* _What you will do_:
Rewrite the rows below with "icon" swapped for "button" and everything else kept the same. Leave the pictures out of your answer.

* _Extracted data_:
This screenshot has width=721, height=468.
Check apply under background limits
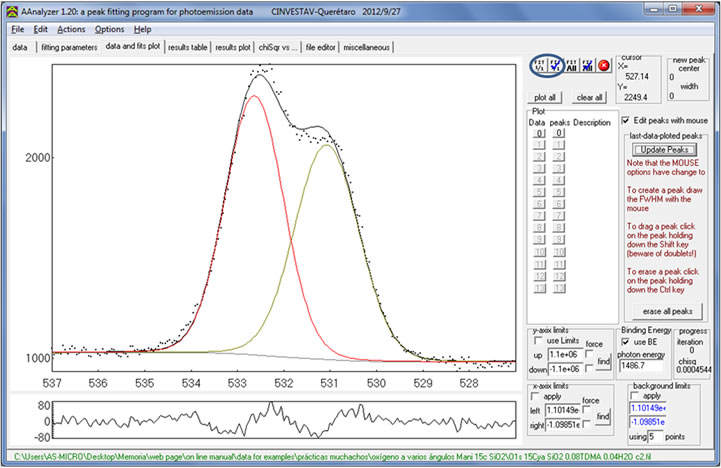634,395
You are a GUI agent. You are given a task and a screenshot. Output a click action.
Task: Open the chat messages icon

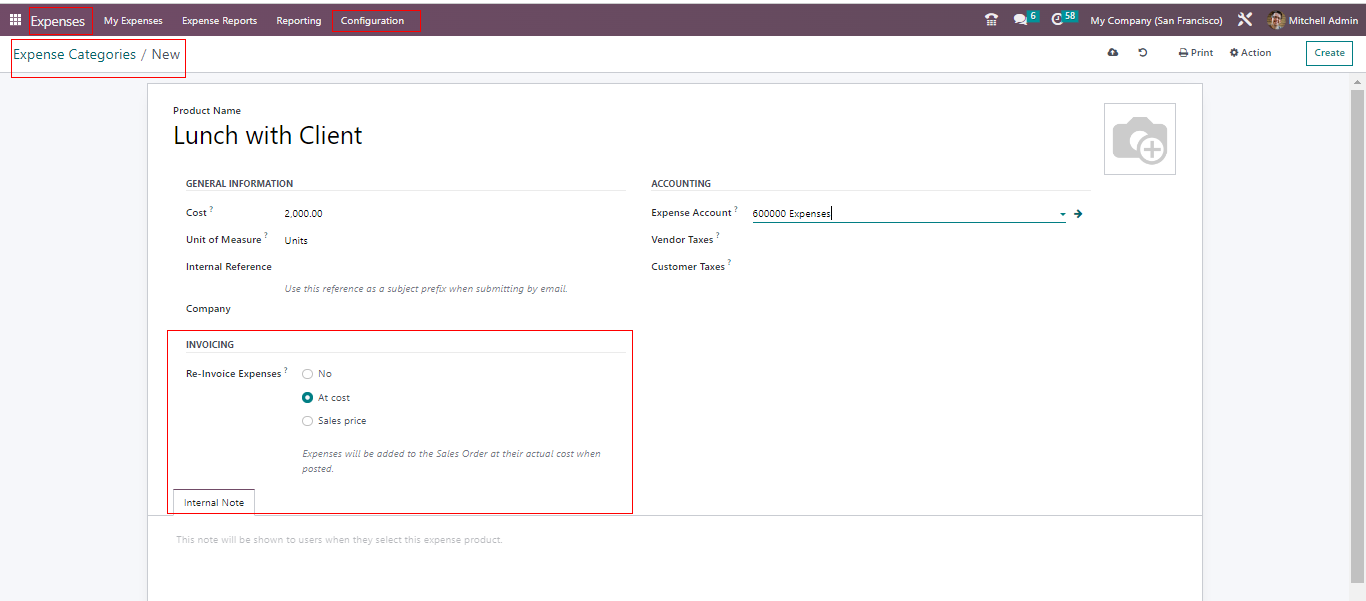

* _Answer_:
This screenshot has width=721, height=468.
Check apply under background limits
634,395
You are a GUI agent. You are given a task and a screenshot. Output a click action.
Task: Open the chat messages button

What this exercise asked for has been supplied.